(Stored items)
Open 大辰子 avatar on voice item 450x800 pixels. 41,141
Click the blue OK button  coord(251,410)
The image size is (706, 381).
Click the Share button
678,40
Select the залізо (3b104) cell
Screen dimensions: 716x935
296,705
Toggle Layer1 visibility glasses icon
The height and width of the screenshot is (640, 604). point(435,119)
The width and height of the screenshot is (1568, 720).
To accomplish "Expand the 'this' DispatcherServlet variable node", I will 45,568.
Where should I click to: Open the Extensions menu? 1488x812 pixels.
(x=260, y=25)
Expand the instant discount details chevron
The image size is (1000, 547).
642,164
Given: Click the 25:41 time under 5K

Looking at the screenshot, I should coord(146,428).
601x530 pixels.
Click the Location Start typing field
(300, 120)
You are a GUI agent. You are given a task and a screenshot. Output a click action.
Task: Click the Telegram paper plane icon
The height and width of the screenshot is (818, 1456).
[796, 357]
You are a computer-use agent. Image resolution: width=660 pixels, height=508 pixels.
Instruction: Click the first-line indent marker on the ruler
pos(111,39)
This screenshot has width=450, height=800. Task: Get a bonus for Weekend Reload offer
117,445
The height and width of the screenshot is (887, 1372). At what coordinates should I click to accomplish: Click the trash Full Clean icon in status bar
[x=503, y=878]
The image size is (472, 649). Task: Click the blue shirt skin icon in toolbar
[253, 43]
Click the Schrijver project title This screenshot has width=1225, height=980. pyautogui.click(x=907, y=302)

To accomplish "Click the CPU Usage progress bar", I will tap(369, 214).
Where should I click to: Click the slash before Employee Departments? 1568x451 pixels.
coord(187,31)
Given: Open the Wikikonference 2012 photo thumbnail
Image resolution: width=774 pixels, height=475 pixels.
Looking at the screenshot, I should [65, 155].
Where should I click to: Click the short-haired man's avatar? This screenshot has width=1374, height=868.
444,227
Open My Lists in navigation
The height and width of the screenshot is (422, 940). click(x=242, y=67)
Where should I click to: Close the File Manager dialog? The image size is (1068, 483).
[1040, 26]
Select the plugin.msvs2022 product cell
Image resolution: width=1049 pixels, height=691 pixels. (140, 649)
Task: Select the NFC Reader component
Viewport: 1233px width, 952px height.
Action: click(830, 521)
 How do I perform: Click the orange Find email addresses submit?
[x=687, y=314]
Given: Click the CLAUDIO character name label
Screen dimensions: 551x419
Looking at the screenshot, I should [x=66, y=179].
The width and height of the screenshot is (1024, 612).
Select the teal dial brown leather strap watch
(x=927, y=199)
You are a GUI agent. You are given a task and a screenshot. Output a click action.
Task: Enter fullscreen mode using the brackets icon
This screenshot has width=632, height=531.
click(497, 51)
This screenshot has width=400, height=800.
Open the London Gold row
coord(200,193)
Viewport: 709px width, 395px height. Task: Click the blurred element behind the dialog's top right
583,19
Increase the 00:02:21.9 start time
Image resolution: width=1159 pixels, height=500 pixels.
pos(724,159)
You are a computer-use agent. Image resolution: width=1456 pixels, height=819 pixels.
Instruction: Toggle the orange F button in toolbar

--- Work order ---
Go through the records and copy each one exactly.

--- Task output ---
Open 大辰子 avatar on voice item 450x800 pixels. 41,141
Click the blue OK button  coord(251,410)
The image size is (706, 381).
Click the Share button
678,40
Select the залізо (3b104) cell
Screen dimensions: 716x935
296,705
Toggle Layer1 visibility glasses icon
The height and width of the screenshot is (640, 604). point(435,119)
The width and height of the screenshot is (1568, 720).
To accomplish "Expand the 'this' DispatcherServlet variable node", I will 45,568.
Where should I click to: Open the Extensions menu? 1488x812 pixels.
(x=260, y=25)
Expand the instant discount details chevron
The image size is (1000, 547).
642,164
Given: Click the 25:41 time under 5K

Looking at the screenshot, I should coord(146,428).
601x530 pixels.
Click the Location Start typing field
(300, 120)
You are a GUI agent. You are given a task and a screenshot. Output a click action.
Task: Click the Telegram paper plane icon
The height and width of the screenshot is (818, 1456).
[796, 357]
You are a computer-use agent. Image resolution: width=660 pixels, height=508 pixels.
Instruction: Click the first-line indent marker on the ruler
pos(111,39)
This screenshot has width=450, height=800. Task: Get a bonus for Weekend Reload offer
117,445
The height and width of the screenshot is (887, 1372). At what coordinates should I click to accomplish: Click the trash Full Clean icon in status bar
[x=503, y=878]
The image size is (472, 649). Task: Click the blue shirt skin icon in toolbar
[253, 43]
Click the Schrijver project title This screenshot has width=1225, height=980. pyautogui.click(x=907, y=302)

To accomplish "Click the CPU Usage progress bar", I will tap(369, 214).
Where should I click to: Click the slash before Employee Departments? 1568x451 pixels.
coord(187,31)
Given: Open the Wikikonference 2012 photo thumbnail
Image resolution: width=774 pixels, height=475 pixels.
Looking at the screenshot, I should [65, 155].
Where should I click to: Click the short-haired man's avatar? This screenshot has width=1374, height=868.
444,227
Open My Lists in navigation
The height and width of the screenshot is (422, 940). click(x=242, y=67)
Where should I click to: Close the File Manager dialog? The image size is (1068, 483).
[1040, 26]
Select the plugin.msvs2022 product cell
Image resolution: width=1049 pixels, height=691 pixels. (140, 649)
Task: Select the NFC Reader component
Viewport: 1233px width, 952px height.
Action: click(830, 521)
 How do I perform: Click the orange Find email addresses submit?
[x=687, y=314]
Given: Click the CLAUDIO character name label
Screen dimensions: 551x419
Looking at the screenshot, I should [x=66, y=179].
The width and height of the screenshot is (1024, 612).
Select the teal dial brown leather strap watch
(x=927, y=199)
You are a GUI agent. You are given a task and a screenshot. Output a click action.
Task: Enter fullscreen mode using the brackets icon
This screenshot has width=632, height=531.
click(497, 51)
This screenshot has width=400, height=800.
Open the London Gold row
coord(200,193)
Viewport: 709px width, 395px height. Task: Click the blurred element behind the dialog's top right
583,19
Increase the 00:02:21.9 start time
Image resolution: width=1159 pixels, height=500 pixels.
pos(724,159)
You are a computer-use agent. Image resolution: width=1456 pixels, height=819 pixels.
Instruction: Toggle the orange F button in toolbar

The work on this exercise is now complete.